_Testo di esercitazione:_
Fenomenologia di Spotted: Unifi

Spotted: Unifi. Guida agli schemi ricorrenti del fenomeno web delle ultime settimane.

Se studi a Firenze e hai un profilo Facebook molto probabilmente saprai già che cos’è Spotted: Unifi (in caso contrario dai un’occhiata qui). La mole di annunci, richieste, confessioni e dichiarazioni che viene proposta su questa bacheca virtuale è assolutamente inumana e se per qualche motivo si volesse leggerli tutti, probabilmente non basterebbe una vita.

Se però si presta un attimo di attenzione ci si accorgerà che esistono delle categorie umane, che puntualmente si ripresentano, sotto forme leggermente diverse, tra i post della pagina in questione. Cerchiamo di individuarne qualcuna.

IL SENSIBILE

Il grado zero della distinzione è sempre quello di giocare la carta del ragazzo/la ragazza sensibile. Quale miglior modo di spiccare tra la massa sventolando la bandiera del cuore solitario alla ricerca della vera amicizia, del ragazzo timido ed introverso disgustato dal cinismo del mondo esterno, del clichè dell’eterno incompreso? Il post tipico è un bel minestrone di luoghi comuni che non sfigurerebbe come monologo finale con voce fuori campo di uno quei film da cinematografia di formazione tutta italiana, troppo italiana.

_Istruzioni da seguire:_
Riscrivi per intero, senza alcuna modifica, il testo su Spotted: Unifi. I record non hanno alcun ruolo in questo lavoro.

_Voci del dataset:_
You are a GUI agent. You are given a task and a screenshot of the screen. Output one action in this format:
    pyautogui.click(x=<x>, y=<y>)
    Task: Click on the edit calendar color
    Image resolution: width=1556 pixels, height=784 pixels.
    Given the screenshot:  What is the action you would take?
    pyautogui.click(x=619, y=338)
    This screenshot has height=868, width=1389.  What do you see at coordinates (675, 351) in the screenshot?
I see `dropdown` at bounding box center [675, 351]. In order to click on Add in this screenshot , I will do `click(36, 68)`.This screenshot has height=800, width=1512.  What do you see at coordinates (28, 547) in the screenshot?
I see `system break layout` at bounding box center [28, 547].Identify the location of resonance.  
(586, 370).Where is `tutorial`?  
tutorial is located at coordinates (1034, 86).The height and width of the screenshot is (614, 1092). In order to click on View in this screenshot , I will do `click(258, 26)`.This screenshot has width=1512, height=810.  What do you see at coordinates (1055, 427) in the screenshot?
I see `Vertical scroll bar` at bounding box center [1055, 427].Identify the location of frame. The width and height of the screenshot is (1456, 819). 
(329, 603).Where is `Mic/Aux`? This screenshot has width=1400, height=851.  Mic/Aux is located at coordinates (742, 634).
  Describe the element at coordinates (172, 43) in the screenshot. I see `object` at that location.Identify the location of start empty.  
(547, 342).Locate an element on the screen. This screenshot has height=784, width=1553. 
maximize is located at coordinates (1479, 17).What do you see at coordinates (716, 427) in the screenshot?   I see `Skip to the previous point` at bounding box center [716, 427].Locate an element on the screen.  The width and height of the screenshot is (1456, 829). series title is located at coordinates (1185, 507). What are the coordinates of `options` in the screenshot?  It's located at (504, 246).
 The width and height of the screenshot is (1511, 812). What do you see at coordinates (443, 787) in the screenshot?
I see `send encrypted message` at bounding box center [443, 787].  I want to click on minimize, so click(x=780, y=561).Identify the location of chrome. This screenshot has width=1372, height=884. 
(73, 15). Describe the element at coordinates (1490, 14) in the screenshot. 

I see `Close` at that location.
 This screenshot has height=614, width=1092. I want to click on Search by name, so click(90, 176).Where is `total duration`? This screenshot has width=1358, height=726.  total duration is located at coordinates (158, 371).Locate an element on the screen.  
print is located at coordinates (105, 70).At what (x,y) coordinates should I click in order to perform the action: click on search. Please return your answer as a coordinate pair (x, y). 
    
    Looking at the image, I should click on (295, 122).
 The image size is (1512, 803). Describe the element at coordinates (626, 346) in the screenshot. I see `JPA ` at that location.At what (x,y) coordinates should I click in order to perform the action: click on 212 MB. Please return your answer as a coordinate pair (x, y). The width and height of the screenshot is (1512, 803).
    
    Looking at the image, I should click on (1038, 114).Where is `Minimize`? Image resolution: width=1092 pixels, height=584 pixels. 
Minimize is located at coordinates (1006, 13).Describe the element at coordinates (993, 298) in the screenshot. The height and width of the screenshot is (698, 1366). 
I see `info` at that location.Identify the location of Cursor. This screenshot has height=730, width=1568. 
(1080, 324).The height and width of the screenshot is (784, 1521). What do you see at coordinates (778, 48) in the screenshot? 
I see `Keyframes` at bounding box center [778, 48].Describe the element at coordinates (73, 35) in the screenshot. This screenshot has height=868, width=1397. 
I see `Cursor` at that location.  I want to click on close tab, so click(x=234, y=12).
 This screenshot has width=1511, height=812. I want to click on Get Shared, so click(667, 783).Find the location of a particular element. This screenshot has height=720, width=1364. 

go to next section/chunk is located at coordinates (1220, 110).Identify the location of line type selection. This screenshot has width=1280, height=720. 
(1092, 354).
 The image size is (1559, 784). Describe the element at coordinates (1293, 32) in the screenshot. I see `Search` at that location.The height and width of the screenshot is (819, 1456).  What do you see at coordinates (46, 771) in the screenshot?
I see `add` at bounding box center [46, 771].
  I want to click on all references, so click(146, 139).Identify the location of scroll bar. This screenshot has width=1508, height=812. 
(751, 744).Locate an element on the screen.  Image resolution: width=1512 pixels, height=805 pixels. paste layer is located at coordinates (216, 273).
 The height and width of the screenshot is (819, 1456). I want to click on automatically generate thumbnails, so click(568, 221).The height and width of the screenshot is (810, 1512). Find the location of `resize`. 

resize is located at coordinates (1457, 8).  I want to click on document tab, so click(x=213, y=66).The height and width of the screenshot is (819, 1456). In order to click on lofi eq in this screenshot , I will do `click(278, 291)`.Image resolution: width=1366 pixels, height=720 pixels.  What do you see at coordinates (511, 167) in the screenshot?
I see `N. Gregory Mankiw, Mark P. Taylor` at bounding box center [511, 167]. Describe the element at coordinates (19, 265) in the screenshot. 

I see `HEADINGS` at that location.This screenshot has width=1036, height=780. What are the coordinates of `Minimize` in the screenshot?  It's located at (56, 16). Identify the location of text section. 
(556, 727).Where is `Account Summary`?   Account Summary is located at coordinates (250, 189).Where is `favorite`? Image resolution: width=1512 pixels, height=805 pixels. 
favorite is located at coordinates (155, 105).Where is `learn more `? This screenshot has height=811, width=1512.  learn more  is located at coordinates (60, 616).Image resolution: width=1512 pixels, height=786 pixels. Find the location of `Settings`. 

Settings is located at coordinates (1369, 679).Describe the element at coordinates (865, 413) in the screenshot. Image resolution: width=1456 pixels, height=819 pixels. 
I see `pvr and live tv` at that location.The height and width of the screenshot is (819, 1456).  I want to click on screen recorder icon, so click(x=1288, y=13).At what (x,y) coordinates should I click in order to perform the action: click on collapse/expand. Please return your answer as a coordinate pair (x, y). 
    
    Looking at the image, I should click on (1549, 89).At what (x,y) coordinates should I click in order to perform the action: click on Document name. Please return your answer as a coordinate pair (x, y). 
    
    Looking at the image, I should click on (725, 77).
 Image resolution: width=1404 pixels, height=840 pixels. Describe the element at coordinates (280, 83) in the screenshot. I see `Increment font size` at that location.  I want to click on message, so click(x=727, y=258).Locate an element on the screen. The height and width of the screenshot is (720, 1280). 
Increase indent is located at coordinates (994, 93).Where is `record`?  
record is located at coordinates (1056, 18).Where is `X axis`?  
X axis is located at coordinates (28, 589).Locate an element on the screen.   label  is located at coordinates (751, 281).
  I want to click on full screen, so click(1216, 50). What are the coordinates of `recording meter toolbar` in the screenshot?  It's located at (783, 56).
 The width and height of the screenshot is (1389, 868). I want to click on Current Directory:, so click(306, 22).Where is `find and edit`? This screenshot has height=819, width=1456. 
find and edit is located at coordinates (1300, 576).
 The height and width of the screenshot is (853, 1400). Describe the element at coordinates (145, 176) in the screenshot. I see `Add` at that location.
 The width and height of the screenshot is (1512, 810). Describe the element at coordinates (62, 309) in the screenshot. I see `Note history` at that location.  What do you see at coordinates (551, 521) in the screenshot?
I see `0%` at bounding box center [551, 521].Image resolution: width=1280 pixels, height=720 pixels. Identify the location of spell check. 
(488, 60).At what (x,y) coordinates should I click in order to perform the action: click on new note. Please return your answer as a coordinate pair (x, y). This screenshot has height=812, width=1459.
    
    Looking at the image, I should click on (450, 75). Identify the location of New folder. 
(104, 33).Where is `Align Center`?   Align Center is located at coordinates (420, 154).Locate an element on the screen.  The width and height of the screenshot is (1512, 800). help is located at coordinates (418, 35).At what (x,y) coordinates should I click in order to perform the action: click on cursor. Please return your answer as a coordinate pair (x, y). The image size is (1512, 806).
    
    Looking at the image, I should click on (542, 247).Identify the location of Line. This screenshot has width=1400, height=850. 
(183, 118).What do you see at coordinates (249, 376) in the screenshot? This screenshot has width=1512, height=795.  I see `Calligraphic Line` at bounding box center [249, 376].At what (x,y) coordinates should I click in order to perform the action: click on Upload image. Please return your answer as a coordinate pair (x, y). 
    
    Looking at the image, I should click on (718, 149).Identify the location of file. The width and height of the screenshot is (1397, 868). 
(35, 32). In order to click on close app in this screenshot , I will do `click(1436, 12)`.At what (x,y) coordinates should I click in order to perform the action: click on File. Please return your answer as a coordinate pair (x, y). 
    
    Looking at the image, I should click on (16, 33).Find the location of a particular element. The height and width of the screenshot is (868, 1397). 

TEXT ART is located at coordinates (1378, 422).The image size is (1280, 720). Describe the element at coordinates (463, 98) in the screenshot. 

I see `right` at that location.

_Risultato richiesto:_
Fenomenologia di Spotted: Unifi

Spotted: Unifi. Guida agli schemi ricorrenti del fenomeno web delle ultime settimane.

Se studi a Firenze e hai un profilo Facebook molto probabilmente saprai già che cos’è Spotted: Unifi (in caso contrario dai un’occhiata qui). La mole di annunci, richieste, confessioni e dichiarazioni che viene proposta su questa bacheca virtuale è assolutamente inumana e se per qualche motivo si volesse leggerli tutti, probabilmente non basterebbe una vita.

Se però si presta un attimo di attenzione ci si accorgerà che esistono delle categorie umane, che puntualmente si ripresentano, sotto forme leggermente diverse, tra i post della pagina in questione. Cerchiamo di individuarne qualcuna.

IL SENSIBILE

Il grado zero della distinzione è sempre quello di giocare la carta del ragazzo/la ragazza sensibile. Quale miglior modo di spiccare tra la massa sventolando la bandiera del cuore solitario alla ricerca della vera amicizia, del ragazzo timido ed introverso disgustato dal cinismo del mondo esterno, del clichè dell’eterno incompreso? Il post tipico è un bel minestrone di luoghi comuni che non sfigurerebbe come monologo finale con voce fuori campo di uno quei film da cinematografia di formazione tutta italiana, troppo italiana.